◆ **Brief**
Look for the line that has "MI CUENTA (1181, 101)" in the material below; please repeat it and every line after it, exactly, up to and including the line that has "Galimarketing 🔥 (975, 1869)", and nothing else.

◆ **Supplied material**

------------------------------

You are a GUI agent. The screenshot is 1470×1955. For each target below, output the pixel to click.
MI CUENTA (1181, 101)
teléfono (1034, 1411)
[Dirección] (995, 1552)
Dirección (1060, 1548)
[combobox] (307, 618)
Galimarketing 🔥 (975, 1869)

------------------------------

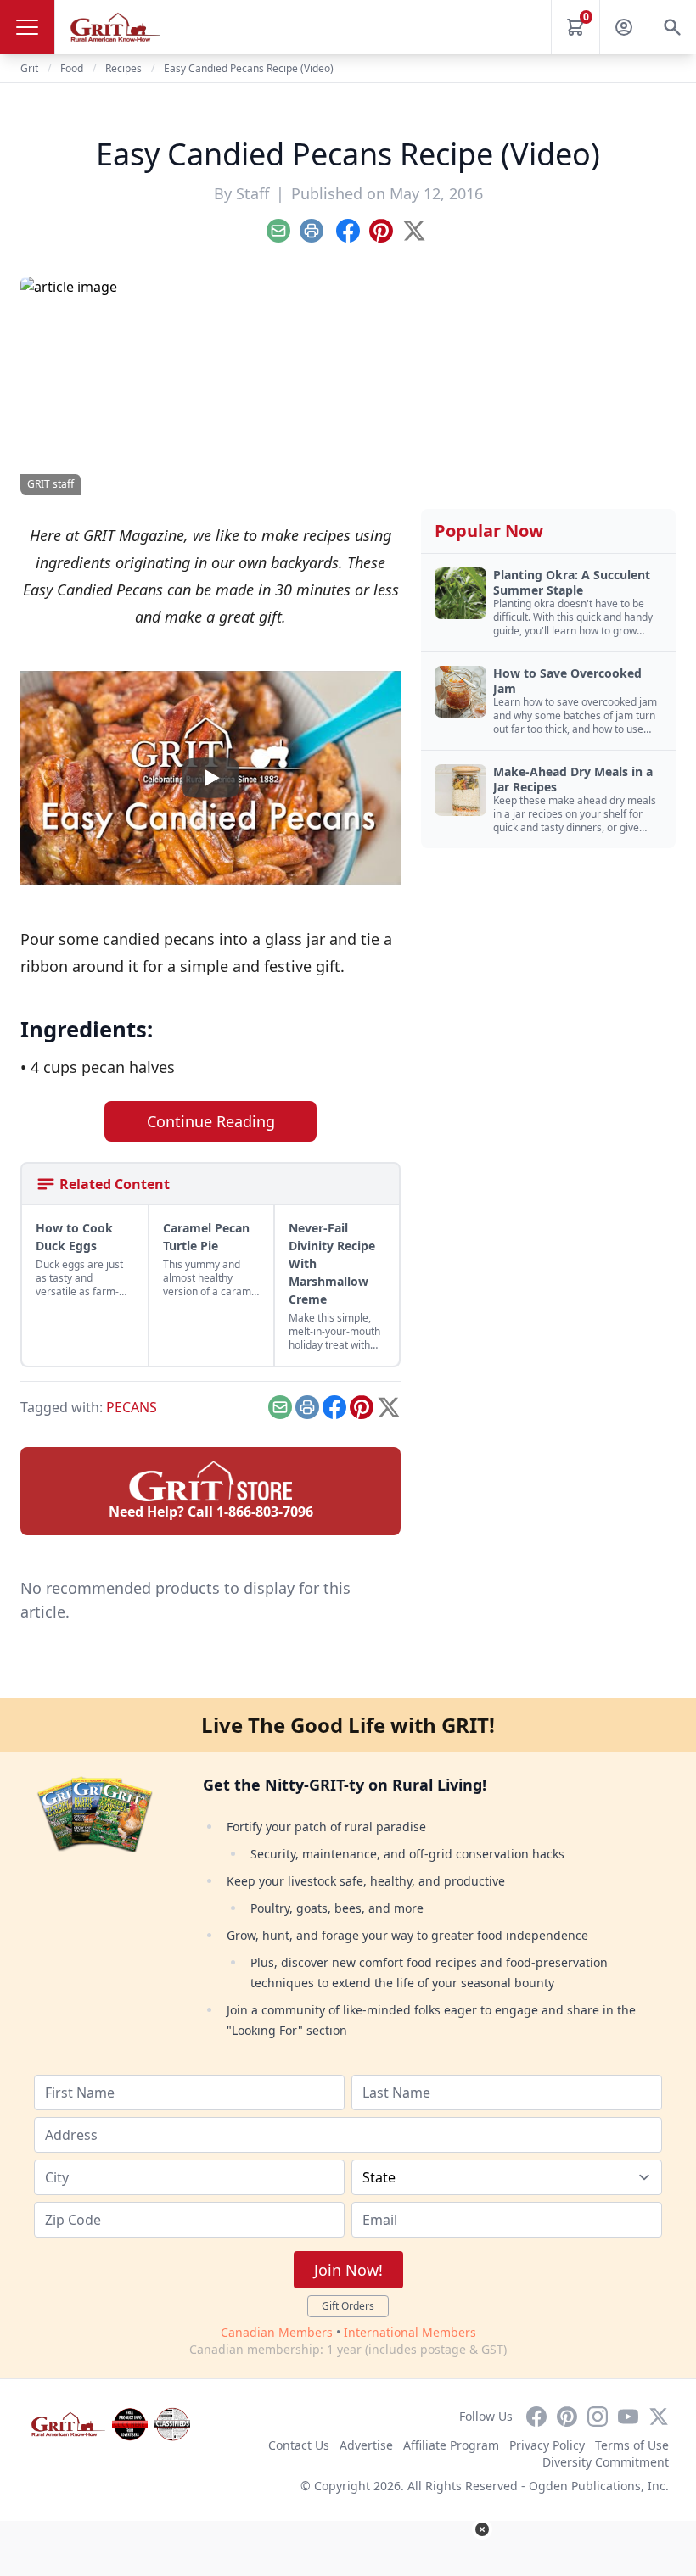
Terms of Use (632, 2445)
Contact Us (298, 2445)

------------------------------

◆ **Answer box**
MI CUENTA (1181, 101)
teléfono (1034, 1411)
[Dirección] (995, 1552)
Dirección (1060, 1548)
[combobox] (307, 618)
Galimarketing 🔥 (975, 1869)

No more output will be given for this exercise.